Aduh Capeee Deeeeh!!
Sekarang memang musimnya orang nikah. Undangan bertubi tubi datang. Hampir setiap minggu aku mendapat undangan pernikahan kerabatku. Hari minggu itu aku di undang di sebuah resepsi pernikahan di daerah kemang.
Tempat resepsi itu tidak begitu besar. Namun sangat ramai. Hingga penuh sesak. Sampai sampai untuk mengambil makanan harus berdesakan sana sini. Tamu tamu undangan begitu banyak. Aku sendiri tidak terlalu kenal dengan kebanyakan tetamu. Yang punya hajat adalah salah seorang tetanggaku. Karena tidak enak akupun datang.

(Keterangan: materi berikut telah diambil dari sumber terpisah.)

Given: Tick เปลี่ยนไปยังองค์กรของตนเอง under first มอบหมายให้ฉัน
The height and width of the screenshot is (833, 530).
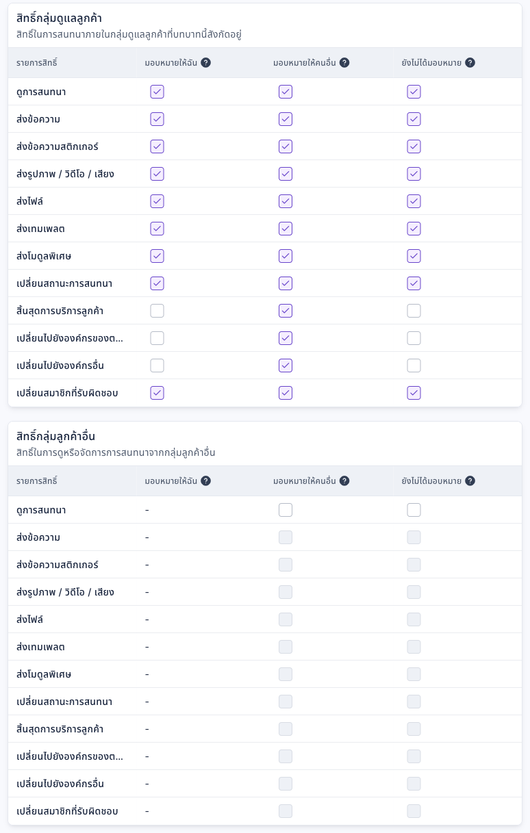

Bingung juga datang ke pesta seperti ini sendirian. Akhirnya akupun mencoba berkeliling keliling mencari makanan yang menarik selera. Ternyata itupun sulit karena begitu banyak tamu yang memenuhi ruangan. Ketika aku sedang berdesakan mengantri makanan kurasakan sebuah tangan berada persis di belahan pantatku. Ketika kutolehkan sedikit pandanganku ke belakang ternyata itu Pak Irawan salah seorang tetanggaku.
“Eh pak, sendirian” sapaku.
Ia terkejut karena punggung tangan nya berada persis di belahan pantatku. Aku hanya pura pura tidak tahu saja.
‘Mba Lily mana?” Tanyaku lagi.
Dengan sedikit terbata ia katakan bahwa istrinya itu tak bisa ikut karena ada undangan di tempat kerabat yang lain.
“Tetangga gak banyak yang datang ya kayanya” Lanjut Pak Irawan lagi.
“Iyah gak ada liat siapa siapa dari tadi” kataku sambil berbalik kembali dalam antrian.
Kurasakan Pak Irawan begitu dekat di belakangku. Aku diam saja. Sempat beberapa kali kurasakan nafas nya hangat di tengkukku. Ah biarlah hitung hitung amal pikirku geli.
Ternyata ia semakin dekat dan merapat ke tubuhku. Kurasakan punggung tangan nya beberapa kali menyapu pantatku seolah tak sengaja. Masih juga kubiarkan saja.
Kurasakan punggung tangan nya semakin intens. Mungkin ia sedang mencoba untuk mencari tahu reaksiku. Apakah aku benar benar tidak tahu apa yang di perbuatnya atau memang aku menerima. Berarti harus kuberi sinyal nih. Haha mulai rasa jahilku kumat.
Kutolehkan sedikit kepalaku kepadanya sambil berbisik
“Rame banget, jangan jangan sampai disana makananya habis lagi” kataku.
Pak Irawan yang tidak mendengar secara refleks mendekatkan kepalanya ke arah mukaku. Ia lupa kalau tangan nya masih berada di pantatku.
“Apa?” Katanya. Benar dugaan ku ia pasti tidak mendengar.
Kuulangi masih dengan berbisik bahwa suasana terlalu ramai.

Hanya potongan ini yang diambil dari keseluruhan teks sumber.